In Humanae Vitae, the passage reads, “we are obliged once more to declare that the direct interruption of the generative process already begun and, above all, all direct abortion, even for therapeutic reasons, are to be absolutely excluded as lawful means of regulating the number of children. ... Similarly excluded is any action which either before, at the moment of, or after sexual intercourse, is specifically intended to prevent procreation -- whether as an end or as a means.”

However, the majority of Catholics do not believe Catholic identity hinges on particular behaviors, such as following church teachings on birth control, according to findings published in American Catholics Today: New Realities of Their Faith and Their Church, a 2007 book based on surveys of three generations of Catholics, conducted from 1987 to 2005 and funded in part by NCR. In the 2005 survey, 75 percent of those polled said one can be a “good Catholic” without obeying the hierarchy’s teaching on birth control, a number that rose from 66 percent in 1987, when the first survey was carried out, to 73 percent in 1993, dipping slightly to 72 percent in 1999. Rather, being a good Catholic “requires creedal belief and receiving sacraments,” concluded the authors.

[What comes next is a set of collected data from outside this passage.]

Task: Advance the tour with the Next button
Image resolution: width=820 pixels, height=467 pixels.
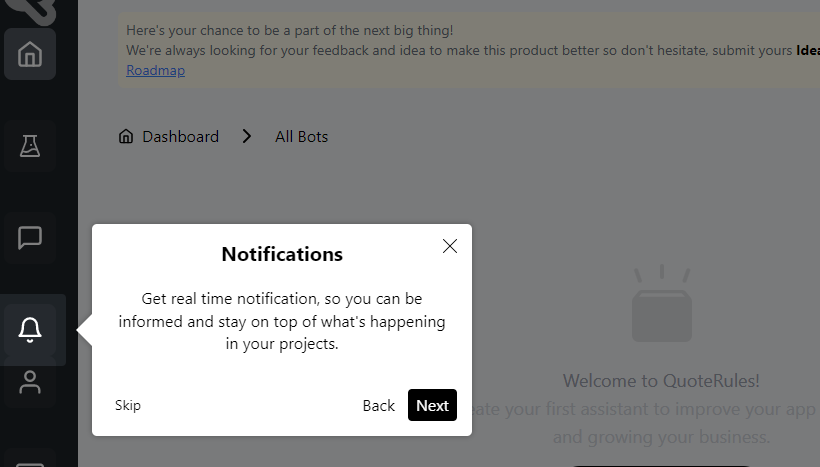Action: pyautogui.click(x=432, y=405)
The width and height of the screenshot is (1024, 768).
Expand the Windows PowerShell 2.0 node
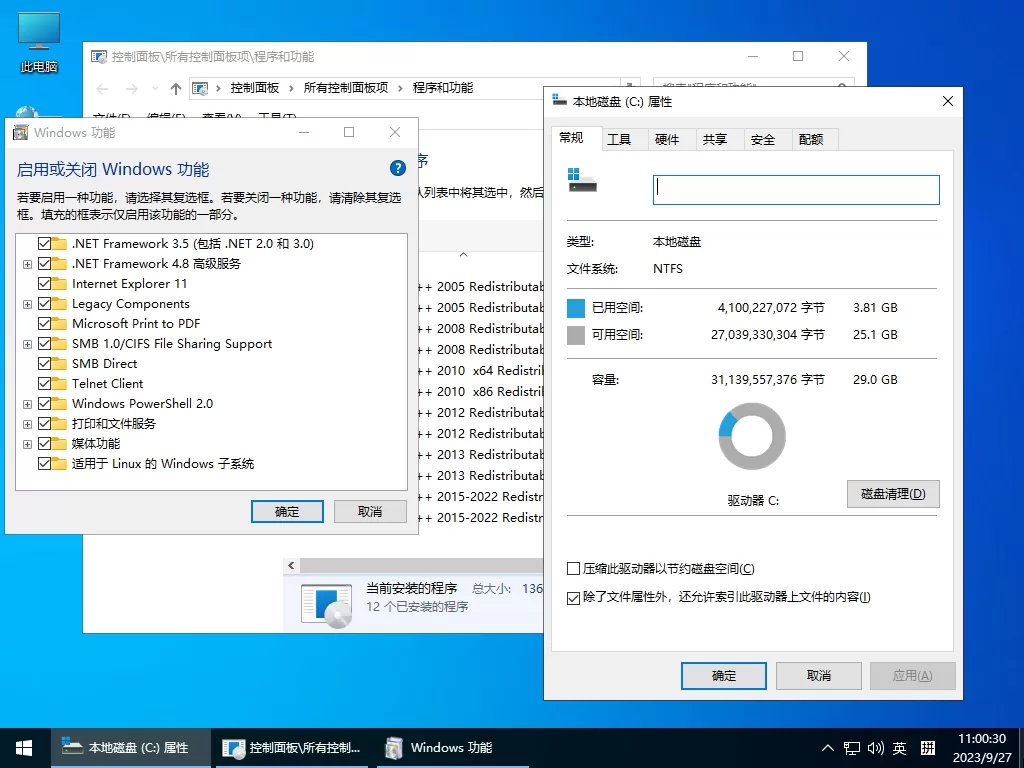[x=27, y=403]
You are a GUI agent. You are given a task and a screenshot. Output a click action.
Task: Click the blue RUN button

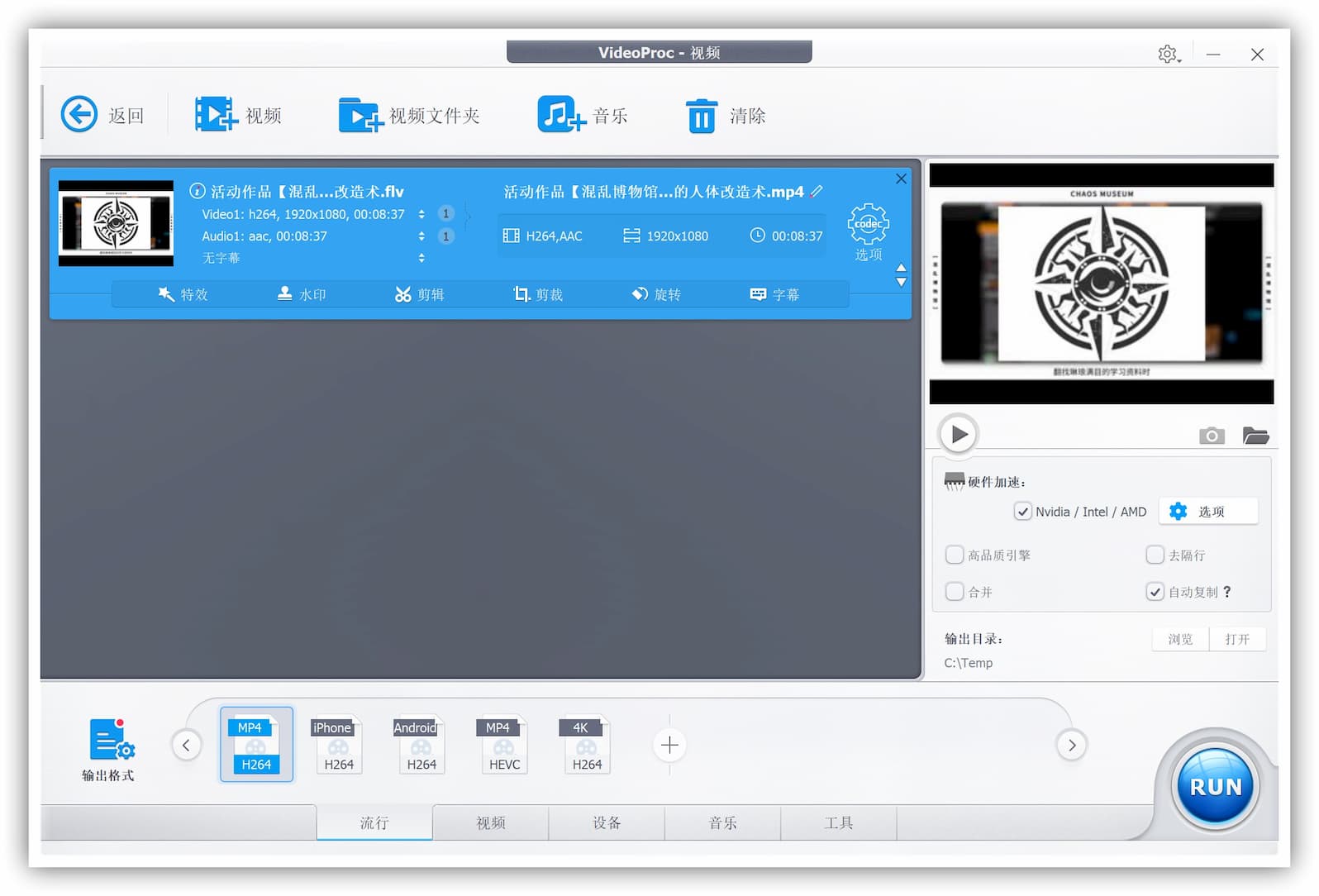pos(1216,786)
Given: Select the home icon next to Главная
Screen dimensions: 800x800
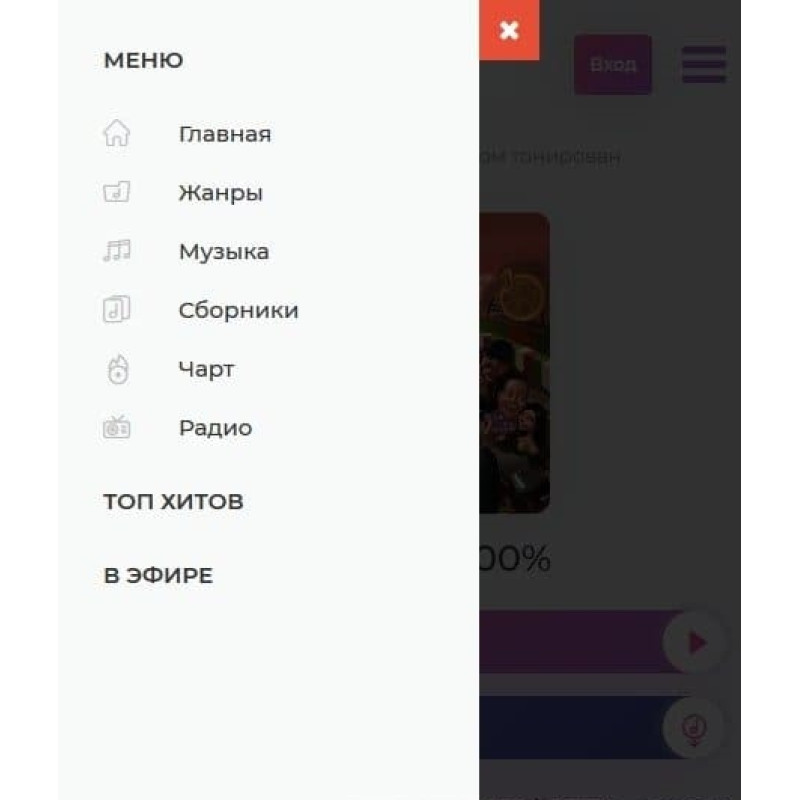Looking at the screenshot, I should coord(117,134).
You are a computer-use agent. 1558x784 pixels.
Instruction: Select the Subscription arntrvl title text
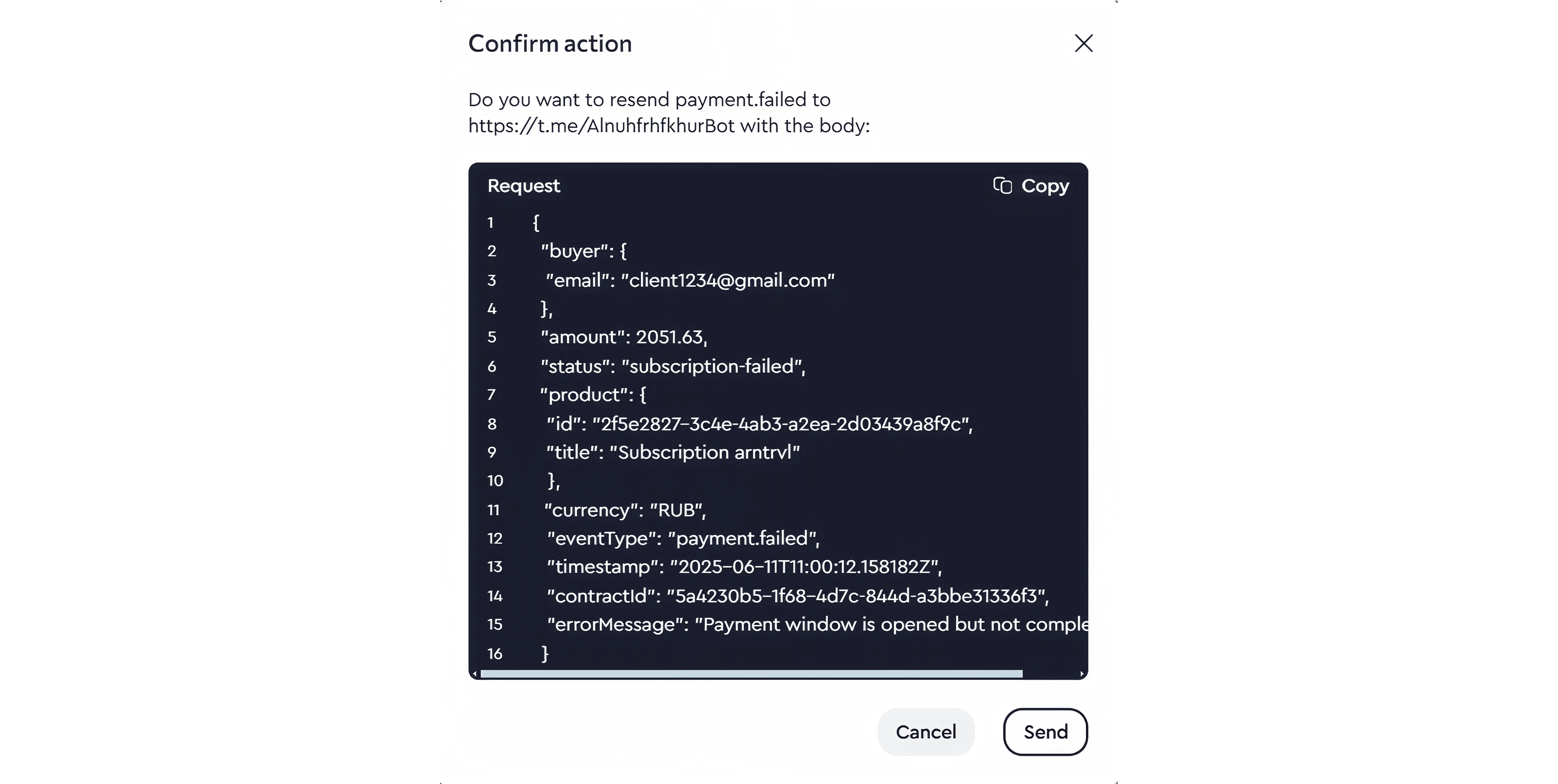[x=705, y=451]
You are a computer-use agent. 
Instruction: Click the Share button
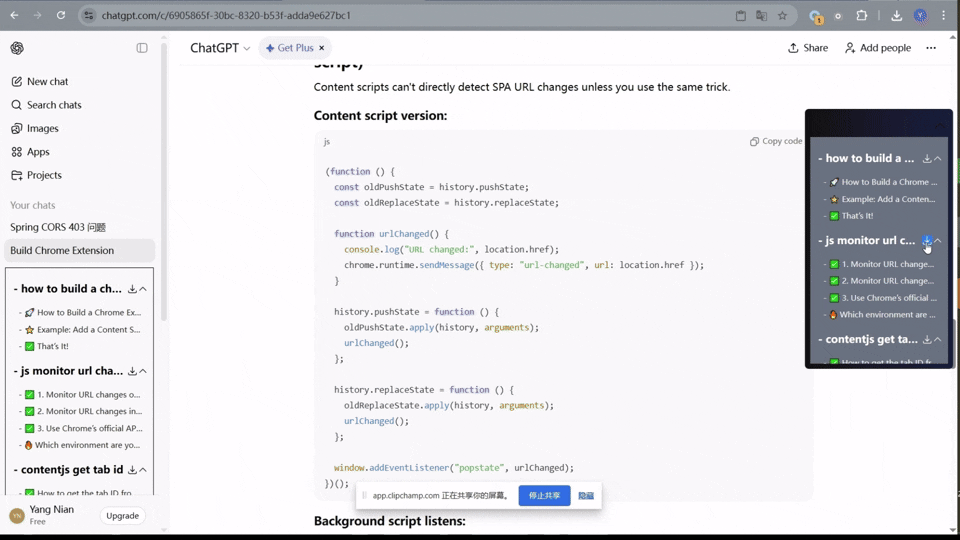(x=808, y=48)
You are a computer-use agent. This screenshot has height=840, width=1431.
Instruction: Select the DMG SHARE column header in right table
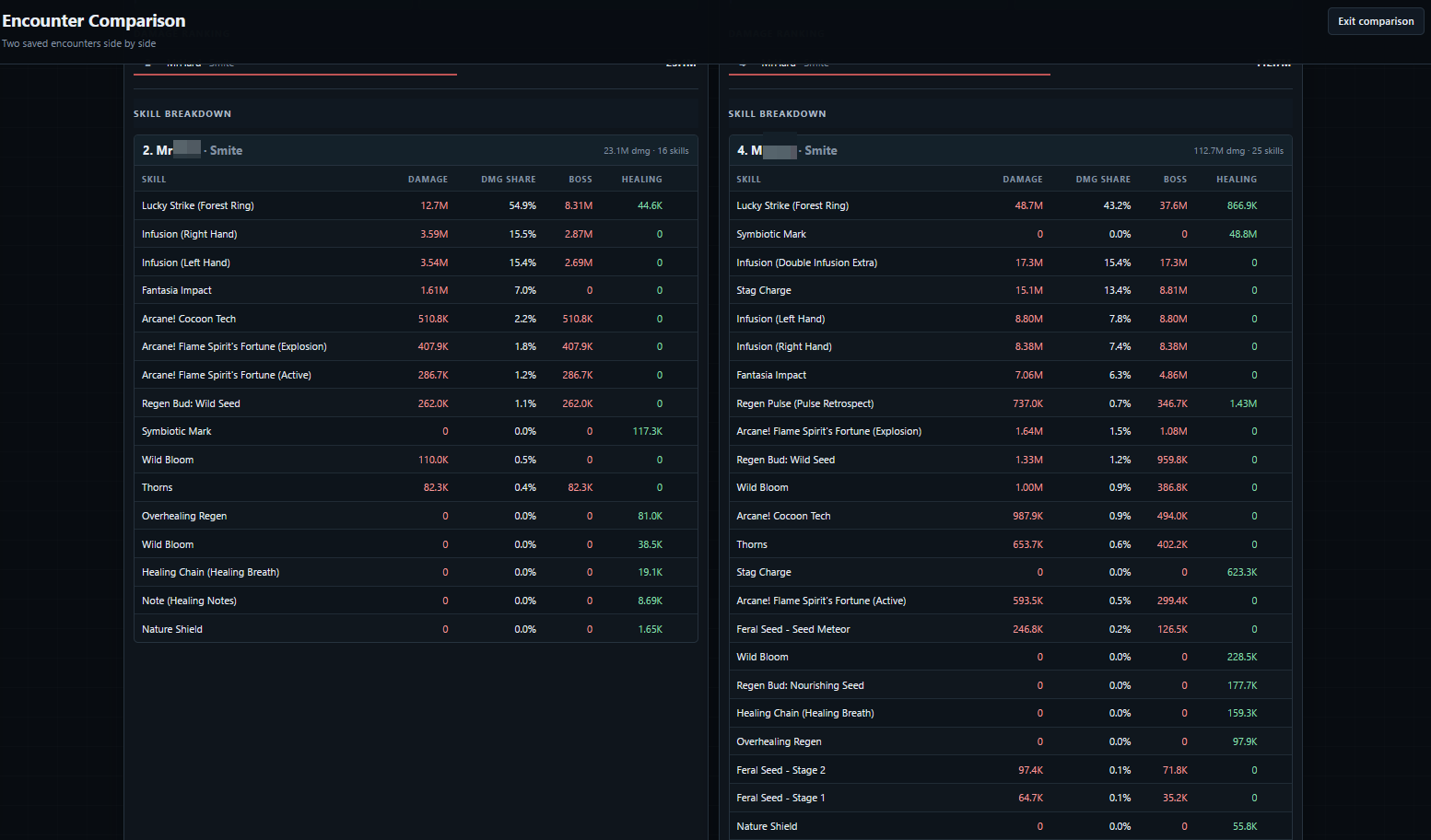tap(1103, 180)
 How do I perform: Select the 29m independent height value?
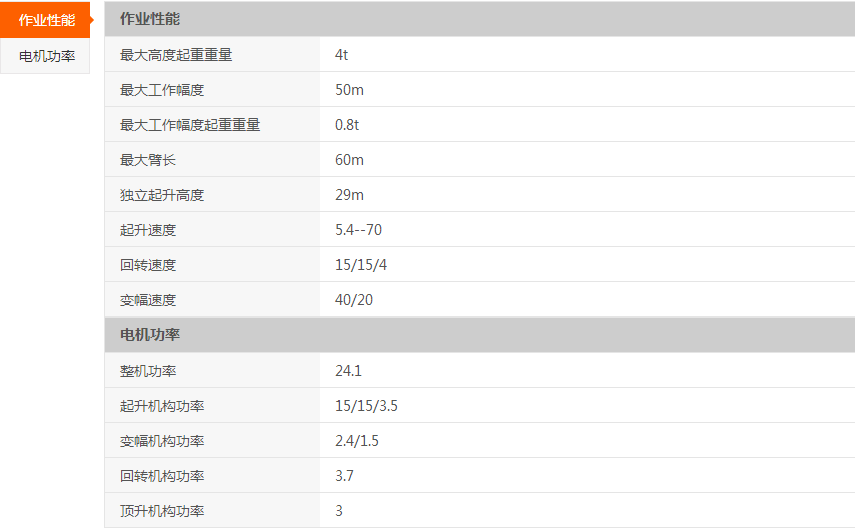pos(349,195)
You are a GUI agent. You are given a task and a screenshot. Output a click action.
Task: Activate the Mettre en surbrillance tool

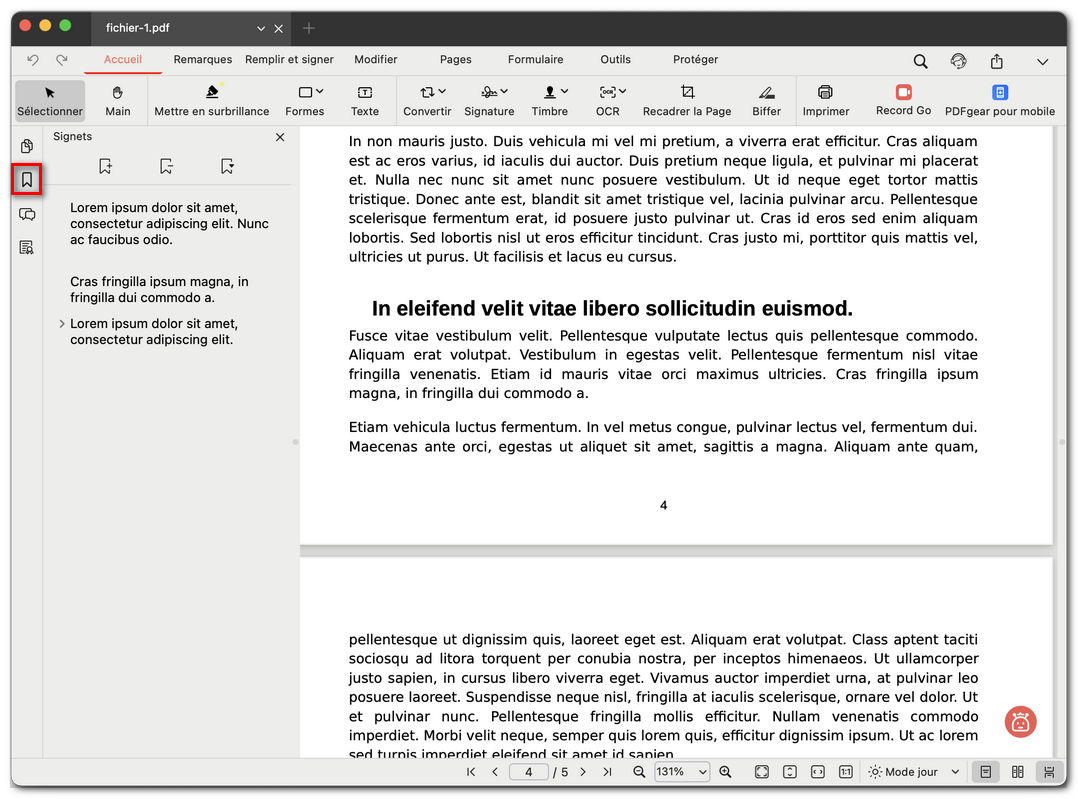click(x=212, y=100)
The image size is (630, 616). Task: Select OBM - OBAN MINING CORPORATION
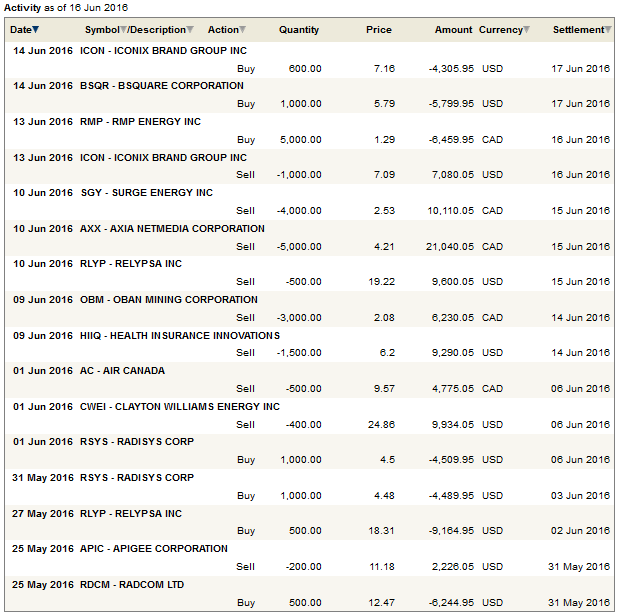coord(168,300)
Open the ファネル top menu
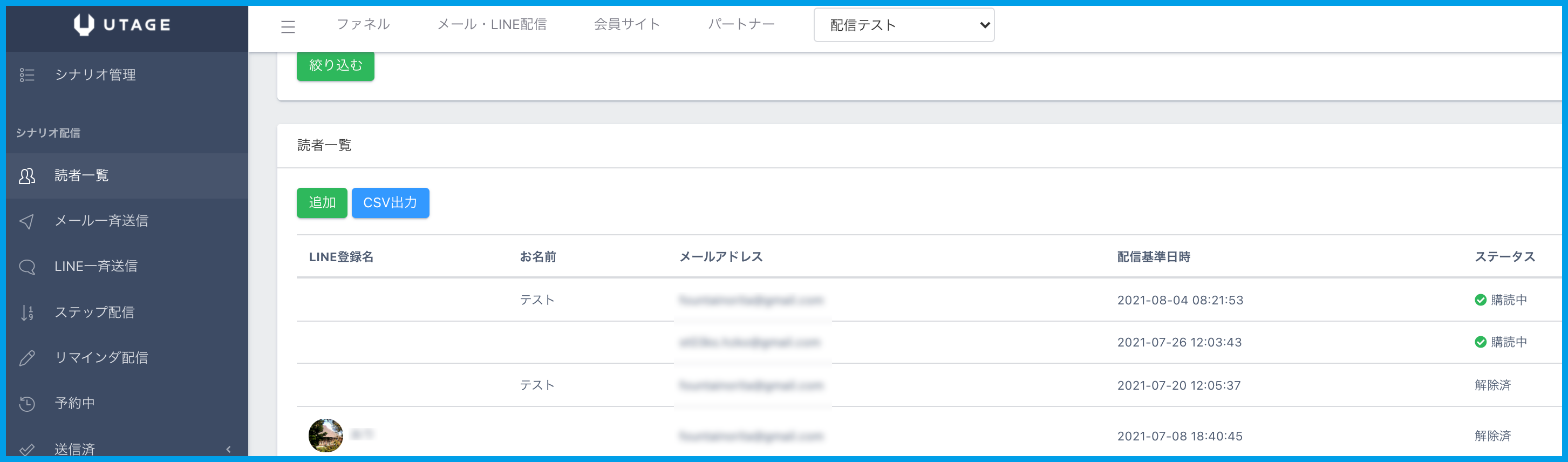This screenshot has width=1568, height=462. tap(363, 24)
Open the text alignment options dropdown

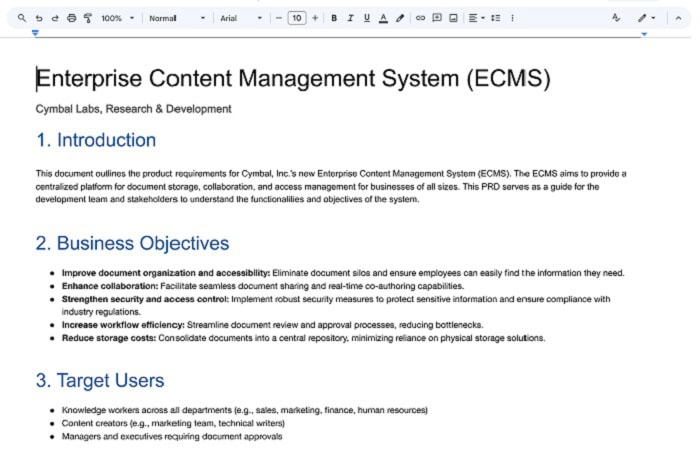pos(477,18)
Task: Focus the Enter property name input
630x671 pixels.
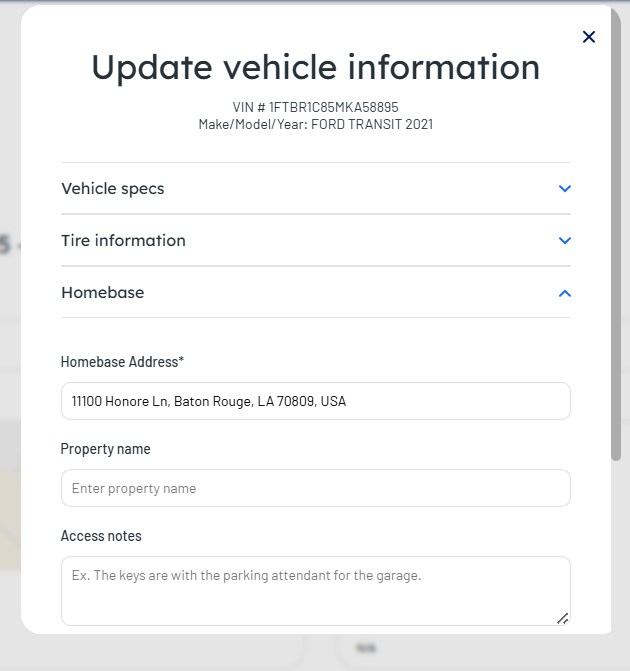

“A lot of Catholics have figured out that they’re supposed to follow their conscience,” said William V. D’Antonio, one of the book’s authors and a fellow at The Catholic University of America’s Institute for Policy Research and Catholic Studies. “They’ve figured it out; the church is simply wrong.”

Others have found the church’s teaching on birth control relevant to their lives. Lauren Gentile said a series of lectures by Pope John Paul II led her to “the conviction that natural family planning is good for marriage.” She said a large part of this benefit is the increased communication between a husband and wife.

“The basic teaching is that we can come to know God through our bodies,” she said. “By giving all of ourselves to each other physically, including our fertility, it points to the deeper reality, that we want to give all of ourselves to each other.”

She said that the three-month class she and her husband volunteer-teach on the practice of the Couple to Couple League Sympto-Thermal Method involves a lot of science. “When you start to learn the way that God’s designed the body, it’s really marvelous,” she added.

Gentile, a stay-at-home mother of two who is 29, said she and her husband, 30, have practiced natural family planning for the three years they have been married. They have a 21-month-old child and 2-month-old baby, but are not planning too far into the future as far as more children are concerned. “We’ve just decided to take it one child at a time,” she said.